- Provided text
+++++

Two soldiers are sent with an urgent errand to another company to call off an attack which would result in carnage thanks to a German trap.
Hope is a dangerous thing
Like Hitchcock’s Rope, Sam Mendes and Roger Deakins have dinner an astounding job of stitching scenes together to give the appearance of a single shot. Between running nose-to-nose with the actors and swinging and flying around the action, you get an intimate and vivid – and often grim – insight into war.
Even though I’m not a Tom Hanks fan (strike me down) I still look out for his work.
After the American Civil War a Captain of the army that has taken up the role of a traveling news reader comes across a girl whose family were killed. He takes her with him to find a home across a state still recovering from war and finding its identity where racism, gun slinging and sinister intentions remain.

+++++

- What you have to do
Switch "Captain" to "Major" and write out the movie notes from "After the American" up to and including "sinister intentions remain.".

- Recorded information
+++++

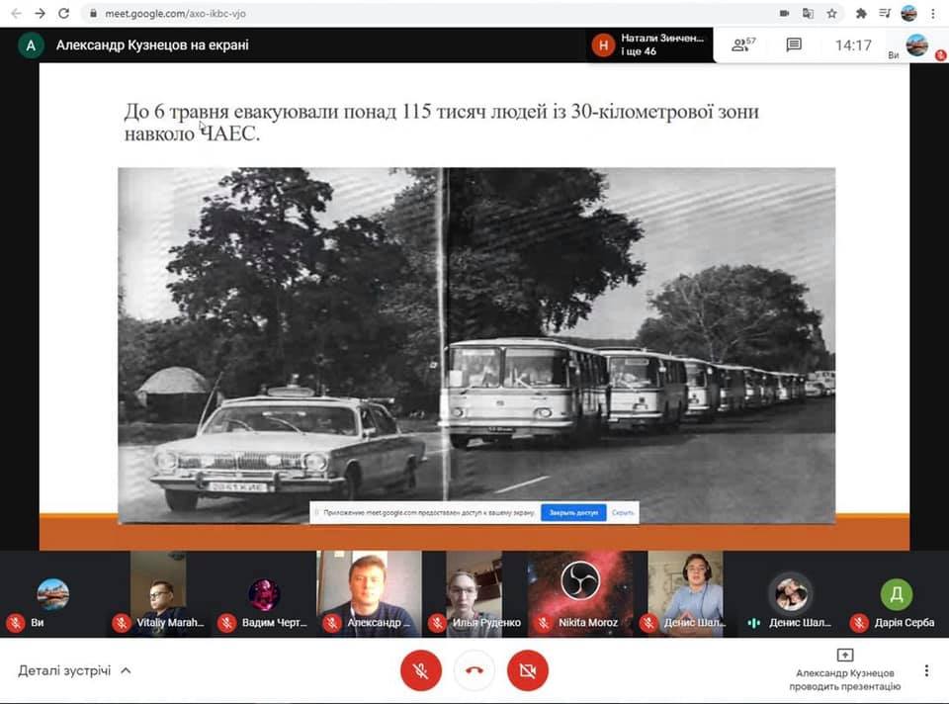Image resolution: width=949 pixels, height=704 pixels.
Task: Open the participants list showing 57 people
Action: 742,44
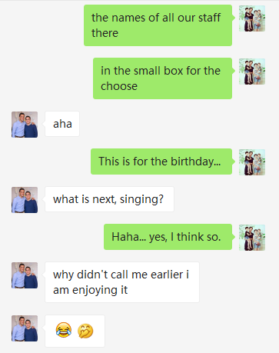Select the 'why didn't call me earlier' bubble

point(122,282)
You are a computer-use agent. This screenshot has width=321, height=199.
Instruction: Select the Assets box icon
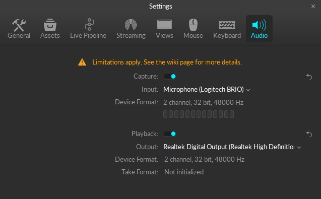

+++++

- Answer to the problem
After the American Civil War a Major of the army that has taken up the role of a traveling news reader comes across a girl whose family were killed. He takes her with him to find a home across a state still recovering from war and finding its identity where racism, gun slinging and sinister intentions remain.